Ao ouvir os lamentos de estudantes a respeito das matérias ministradas nas escolas, é fácil ser confrontado com questionamentos do tipo “o que isso tem a ver com minha vida? Pra que servirá?”. Em parte, isso pode ser lido como uma consequência da forma com a qual as ciências são apresentadas em sala de aula. Na Física, em especial, centrada na apresentação e “aplicação” de fórmulas e mais fórmulas, e na memorização de macetes para garantir o acerto de cada questão dos livros e apostilas. Essa perspectiva ainda é comum nas escolas e acarreta uma única resposta ao enfrentamento cotidiano dos jovens: “serve para passar no vestibular”.
Ao longo de décadas, a formação de estudantes pouco trouxe relação com a ciência, em si, e com os impactos sociais da Física ao longo dos tempos. Uma constatação que provocou o Físico e Filósofo Tiago Ungericht Rocha e resultou na tese “Entre a tradição e a ressignificação da Física escolar: a história da ciência presente nos livros didáticos de Física do PNLD”, pesquisa vencedora da edição de 2021 do Prêmio SBF de Teses, na área de Pesquisa em Ensino de Física.

- _INSTRUÇÕES_
• A. Segundo o primeiro parágrafo do texto sobre o ensino de Física, em que está centrada a Física nas escolas? Liste cada item.
• B. Reescreva de forma mais curta o parágrafo do texto sobre o ensino de Física que começa com "Ao longo de décadas", mantendo os fatos principais.

- _DADOS FORNECIDOS_
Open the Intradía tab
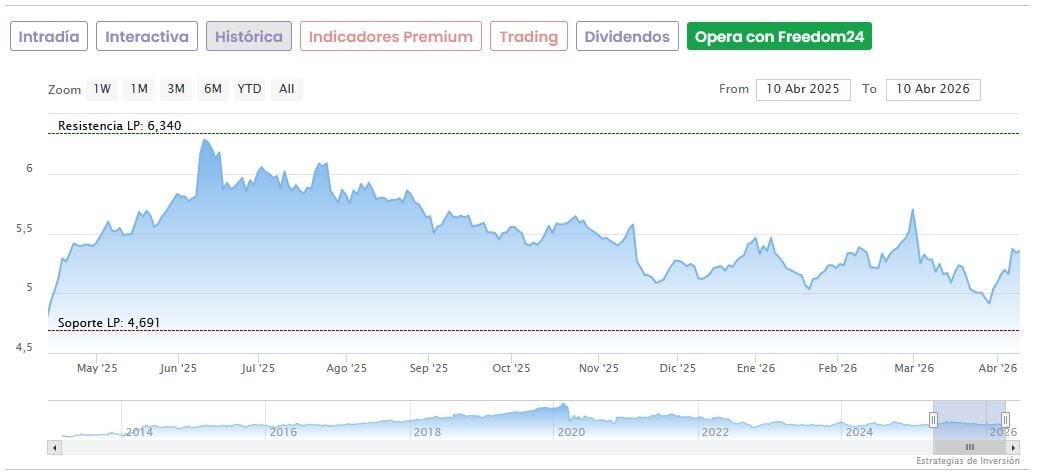Viewport: 1039px width, 476px height. point(49,37)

- _SOLUÇÕES COMPLETAS_
• A.
- Apresentação de fórmulas
- "Aplicação" de fórmulas
- Memorização de macetes para garantir o acerto de cada questão dos livros e apostilas

• B. Por décadas, a formação escolar pouco se relacionou com a ciência em si e com os impactos sociais da Física. Essa constatação levou o físico e filósofo Tiago Ungericht Rocha a escrever a tese "Entre a tradição e a ressignificação da Física escolar: a história da ciência presente nos livros didáticos de Física do PNLD". A tese venceu o Prêmio SBF de Teses de 2021 na área de Pesquisa em Ensino de Física.